■ RECORDS FOR THE TASK ■

**********

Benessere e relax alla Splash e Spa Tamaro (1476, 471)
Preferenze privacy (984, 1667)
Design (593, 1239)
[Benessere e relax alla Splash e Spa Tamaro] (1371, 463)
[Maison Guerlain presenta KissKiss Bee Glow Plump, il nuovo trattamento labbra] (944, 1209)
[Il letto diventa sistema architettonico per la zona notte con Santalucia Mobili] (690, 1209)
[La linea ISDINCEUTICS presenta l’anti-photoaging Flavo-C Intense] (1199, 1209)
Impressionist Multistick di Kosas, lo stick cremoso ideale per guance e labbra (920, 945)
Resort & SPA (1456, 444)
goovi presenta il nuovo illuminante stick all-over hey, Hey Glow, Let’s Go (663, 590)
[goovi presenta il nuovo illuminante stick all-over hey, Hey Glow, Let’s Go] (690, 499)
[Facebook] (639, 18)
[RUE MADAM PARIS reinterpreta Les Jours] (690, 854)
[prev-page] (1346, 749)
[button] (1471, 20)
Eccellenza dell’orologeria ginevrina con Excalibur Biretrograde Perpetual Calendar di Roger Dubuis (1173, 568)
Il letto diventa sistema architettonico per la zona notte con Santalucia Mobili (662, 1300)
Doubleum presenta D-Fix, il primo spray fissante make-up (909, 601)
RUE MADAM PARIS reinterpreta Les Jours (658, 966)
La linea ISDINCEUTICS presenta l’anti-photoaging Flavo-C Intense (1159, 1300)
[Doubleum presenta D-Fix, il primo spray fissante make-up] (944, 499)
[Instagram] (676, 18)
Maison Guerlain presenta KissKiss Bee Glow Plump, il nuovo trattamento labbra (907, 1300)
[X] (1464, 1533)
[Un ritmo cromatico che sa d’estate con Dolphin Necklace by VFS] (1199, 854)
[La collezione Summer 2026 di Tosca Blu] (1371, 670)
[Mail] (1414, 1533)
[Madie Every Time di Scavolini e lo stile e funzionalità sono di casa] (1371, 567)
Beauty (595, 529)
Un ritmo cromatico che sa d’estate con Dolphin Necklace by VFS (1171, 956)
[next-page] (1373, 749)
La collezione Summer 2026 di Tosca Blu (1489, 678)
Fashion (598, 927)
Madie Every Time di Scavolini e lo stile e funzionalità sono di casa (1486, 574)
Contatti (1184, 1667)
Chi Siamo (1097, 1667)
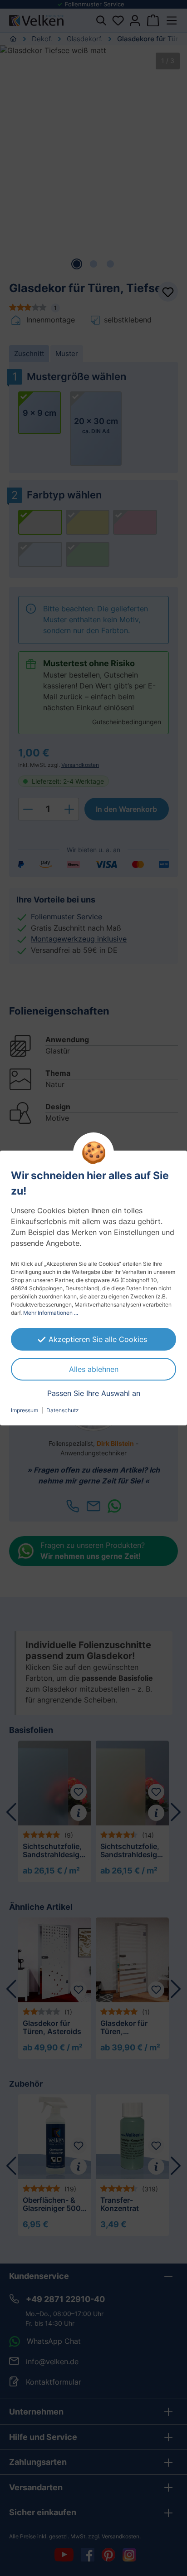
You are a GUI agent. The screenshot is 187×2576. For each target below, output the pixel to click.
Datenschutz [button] (62, 1410)
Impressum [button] (24, 1410)
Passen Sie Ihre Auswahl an (93, 1393)
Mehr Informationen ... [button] (50, 1312)
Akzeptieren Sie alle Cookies (98, 1339)
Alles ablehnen (93, 1369)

**********

■ PROBLEM REQUIREMENTS ■
Reproduce the listing exactly, but omit every picture in it.

■ SOLUTION TO THIS PROBLEM ■
Benessere e relax alla Splash e Spa Tamaro (1476, 471)
Preferenze privacy (984, 1667)
Design (593, 1239)
[Benessere e relax alla Splash e Spa Tamaro] (1371, 463)
[Maison Guerlain presenta KissKiss Bee Glow Plump, il nuovo trattamento labbra] (944, 1209)
[Il letto diventa sistema architettonico per la zona notte con Santalucia Mobili] (690, 1209)
[La linea ISDINCEUTICS presenta l’anti-photoaging Flavo-C Intense] (1199, 1209)
Impressionist Multistick di Kosas, lo stick cremoso ideale per guance e labbra (920, 945)
Resort & SPA (1456, 444)
goovi presenta il nuovo illuminante stick all-over hey, Hey Glow, Let’s Go (663, 590)
[goovi presenta il nuovo illuminante stick all-over hey, Hey Glow, Let’s Go] (690, 499)
[Facebook] (639, 18)
[RUE MADAM PARIS reinterpreta Les Jours] (690, 854)
[prev-page] (1346, 749)
[button] (1471, 20)
Eccellenza dell’orologeria ginevrina con Excalibur Biretrograde Perpetual Calendar di Roger Dubuis (1173, 568)
Il letto diventa sistema architettonico per la zona notte con Santalucia Mobili (662, 1300)
Doubleum presenta D-Fix, il primo spray fissante make-up (909, 601)
RUE MADAM PARIS reinterpreta Les Jours (658, 966)
La linea ISDINCEUTICS presenta l’anti-photoaging Flavo-C Intense (1159, 1300)
[Doubleum presenta D-Fix, il primo spray fissante make-up] (944, 499)
[Instagram] (676, 18)
Maison Guerlain presenta KissKiss Bee Glow Plump, il nuovo trattamento labbra (907, 1300)
[X] (1464, 1533)
[Un ritmo cromatico che sa d’estate con Dolphin Necklace by VFS] (1199, 854)
[La collezione Summer 2026 di Tosca Blu] (1371, 670)
[Mail] (1414, 1533)
[Madie Every Time di Scavolini e lo stile e funzionalità sono di casa] (1371, 567)
Beauty (595, 529)
Un ritmo cromatico che sa d’estate con Dolphin Necklace by VFS (1171, 956)
[next-page] (1373, 749)
La collezione Summer 2026 di Tosca Blu (1489, 678)
Fashion (598, 927)
Madie Every Time di Scavolini e lo stile e funzionalità sono di casa (1486, 574)
Contatti (1184, 1667)
Chi Siamo (1097, 1667)
You are a GUI agent. The screenshot is 187×2576. For each target below, output the pixel to click.
Datenschutz [button] (62, 1410)
Impressum [button] (24, 1410)
Passen Sie Ihre Auswahl an (93, 1393)
Mehr Informationen ... [button] (50, 1312)
Akzeptieren Sie alle Cookies (98, 1339)
Alles ablehnen (93, 1369)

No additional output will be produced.